Kernel density estimation can be somewhat less reliable when used at the edges of a sampling window, so I put less weight into these areas. The highest risk areas not on edges of the Chicago border included the neighborhoods of Belmont-Cragin/Hermosa, Humboldt Park, the Lower West Side, New City, Chicago Lawn, (West) Englewood, Greater Grand Crossing, Chatham, Roseland, and West Pullman. These neighborhoods tended to be in the West or South regions of the city as a whole.
Limitations
There are limitations to this preliminary analysis. First, proximity to a warming center has not been causally established to mitigate risk of cold deaths. One would need to perform a regression analysis while controlling for confounding/colliding variables to determine whether such a mitigating relationship indeed existed. Furthermore, it is possible that physical proximity to a warming center in Euclidean space may be less informative of a measure than “travel time” to a warming center by some means of accessible transportation like public bus or train.

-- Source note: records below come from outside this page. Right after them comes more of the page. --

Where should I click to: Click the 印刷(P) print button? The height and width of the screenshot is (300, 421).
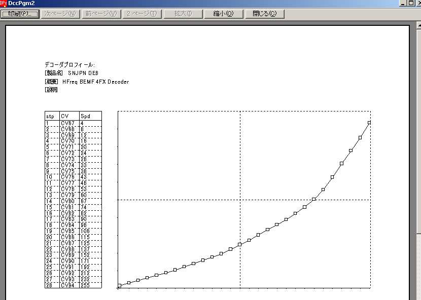pos(20,14)
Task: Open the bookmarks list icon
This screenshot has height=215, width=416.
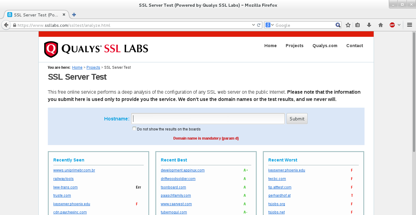Action: click(358, 25)
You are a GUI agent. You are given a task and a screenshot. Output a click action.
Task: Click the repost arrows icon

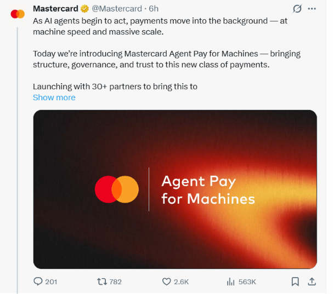point(102,281)
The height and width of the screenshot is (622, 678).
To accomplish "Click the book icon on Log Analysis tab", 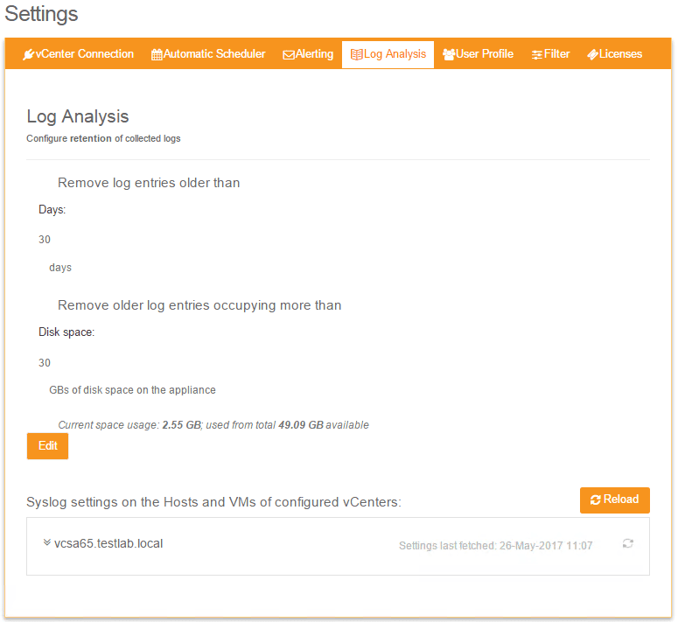I will 356,54.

Although there are services available to calculate travel time, these services cost money, especially when trying to calculate isochronic surfaces across the whole city to multiple points.
Conclusions
A high degree of cold-related morbidity and mortality persisted in the city of Chicago despite the presence of a large number of publicly-available warming centers. If trying to expand the presence of warming centers, planners should consider prioritizing the neighborhoods listed above on the South and West Sides. Public Health practitioners should also consider alternative interventions like increasing education about preexisting centers and expanding access to permanent housing for those experiencing homelessness.